Page text »
+ + + + + + +

With such limited development in Australia to date in sustainable organic and ethical wool farming, the greenest wool is the wool you already own, along with second-hand and reused wool. If buying new, look for those companies who use sustainable and mulesing-free practices.

To encourage farmers to grow socially and environmentally responsible products choose products wisely. For more information on un-mulsed wool, check out the PETA website: www.peta.org. For more info on organic wool, visit www.australianorganicwool.net.au.

What about alpaca?

+ + + + + + +

What you will do »
1 - According to the text on sustainable wool, which wool is the greenest?
2 - Summarize the text on sustainable wool in two sentences.
3 - Write one paragraph that continues the text on sustainable wool, starting right after its final line, "What about alpaca?"
The items that come after this text are separate material and have no connection to it.

Study material »
+ + + + + + +

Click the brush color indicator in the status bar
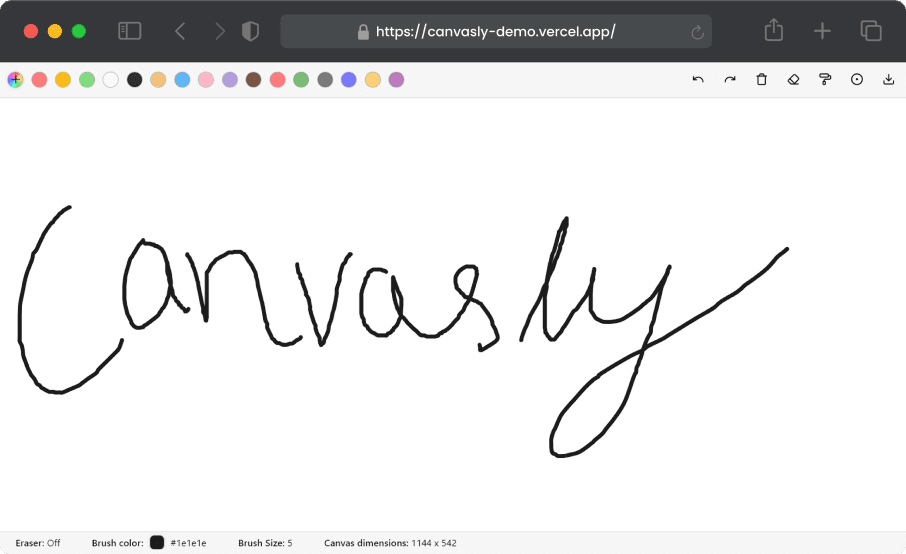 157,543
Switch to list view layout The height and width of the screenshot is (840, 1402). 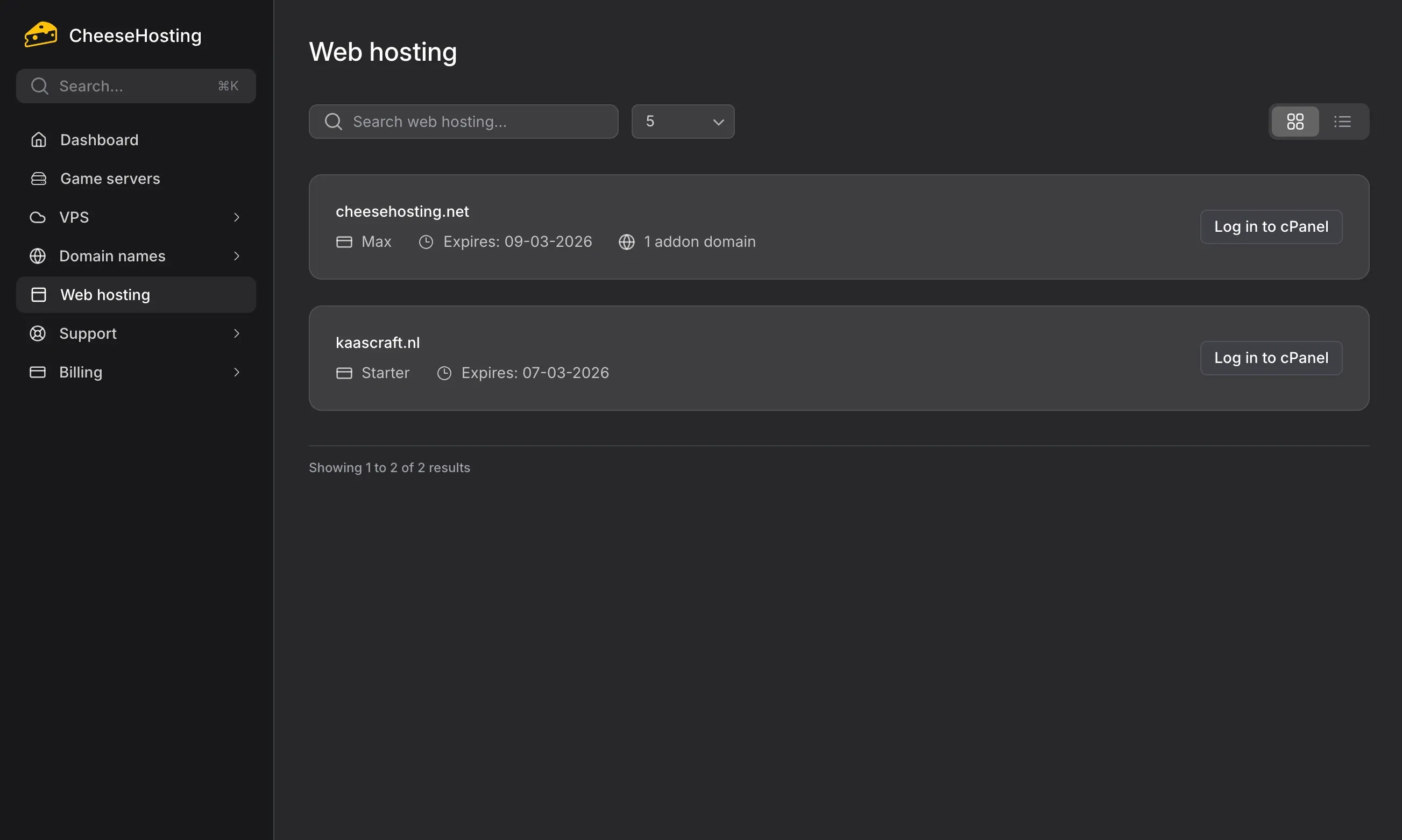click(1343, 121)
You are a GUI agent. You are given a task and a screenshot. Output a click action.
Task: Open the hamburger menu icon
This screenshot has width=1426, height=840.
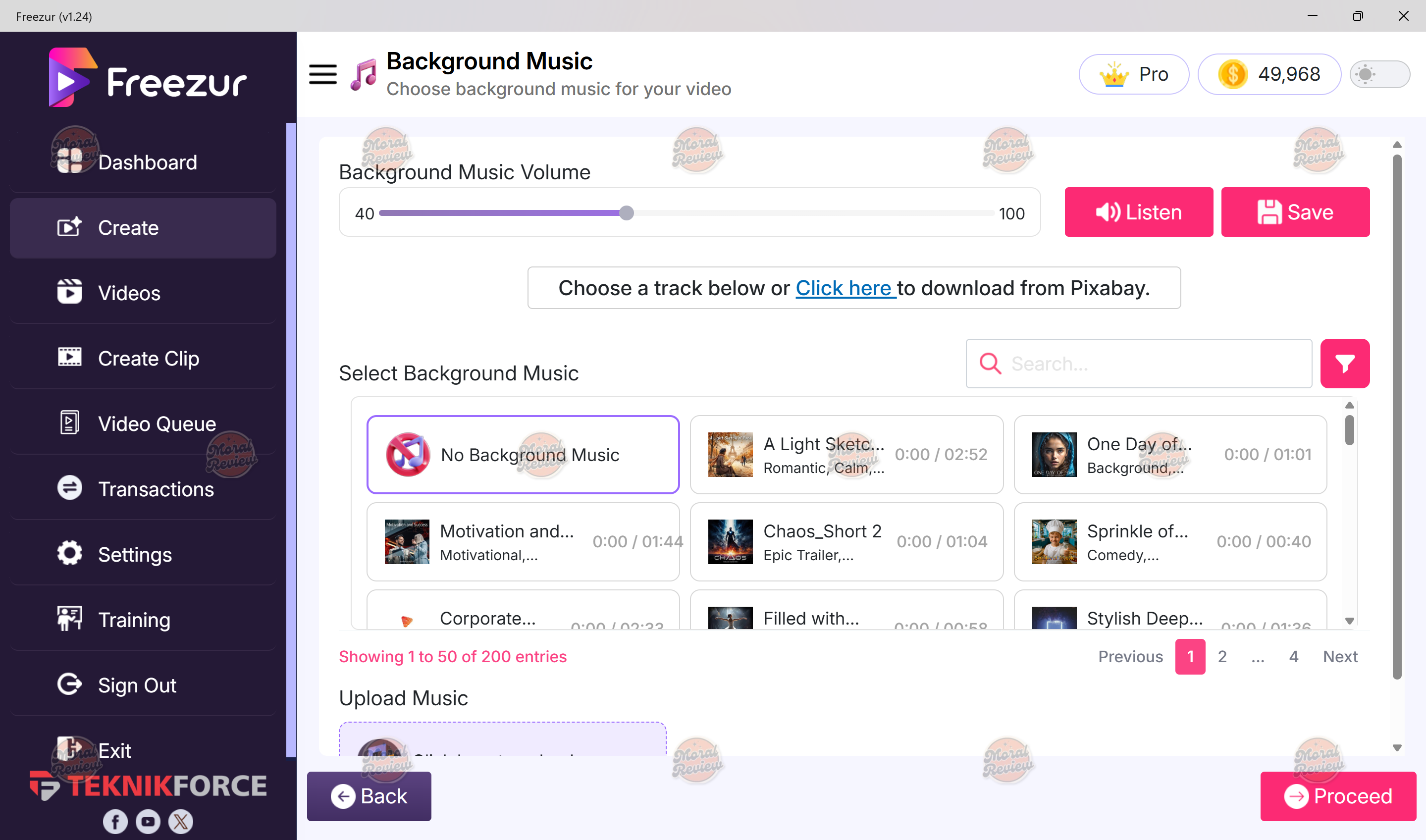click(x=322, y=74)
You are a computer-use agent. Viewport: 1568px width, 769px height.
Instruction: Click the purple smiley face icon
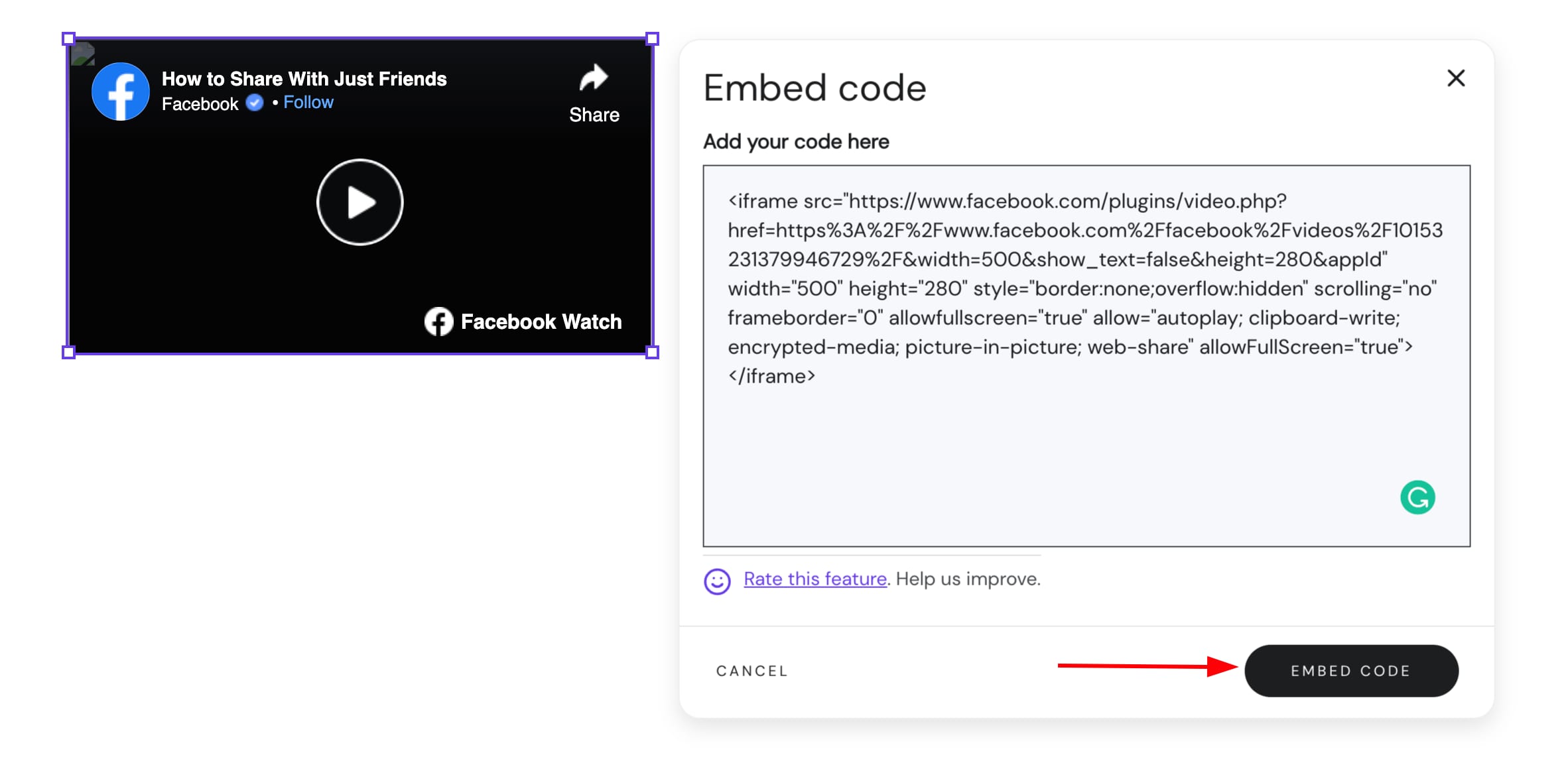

+ + + + + + +

Task answers »
1 - The greenest wool is the wool you already own, along with second-hand and reused wool.

2 - Because sustainable, organic and ethical wool farming is still limited in Australia, the greenest wool is wool you already own or second-hand and reused wool, and new wool should come from companies that use sustainable and mulesing-free practices. Choosing products wisely encourages farmers to grow socially and environmentally responsible products, and two websites are given for more information on wool that has not been mulesed and on organic wool.

3 -
It’s warmer, softer, stronger, finer and more lustrous than sheep’s wool, and it has a lighter eco-footprint. Alpacas don’t cause soil erosion because they have a soft foot pad unlike sheep which are hard-hoofed. Sheep are grazers and will eat grass until very short, whereas alpacas are browsers and will pick throughout a paddock. However, alpacas do need to be hand fed roughage throughout the year, whereas sheep will still do well without this. Being larger, alpacas produce more wool per animal, but sheep can be shorn more often, around twice a year. While some say alpacas can only be shorn every two years, it is possible to shear them once a year, yielding the same yearly amount, or more, of overall weight in wool as sheep. An important consideration in terms of animal welfare is that alpacas don’t need mulesing. Alpaca wool can be a little harder to dye and weave than sheep’s wool, but there is no waste wool (known as ‘kemp’) as there is with other fleece animals.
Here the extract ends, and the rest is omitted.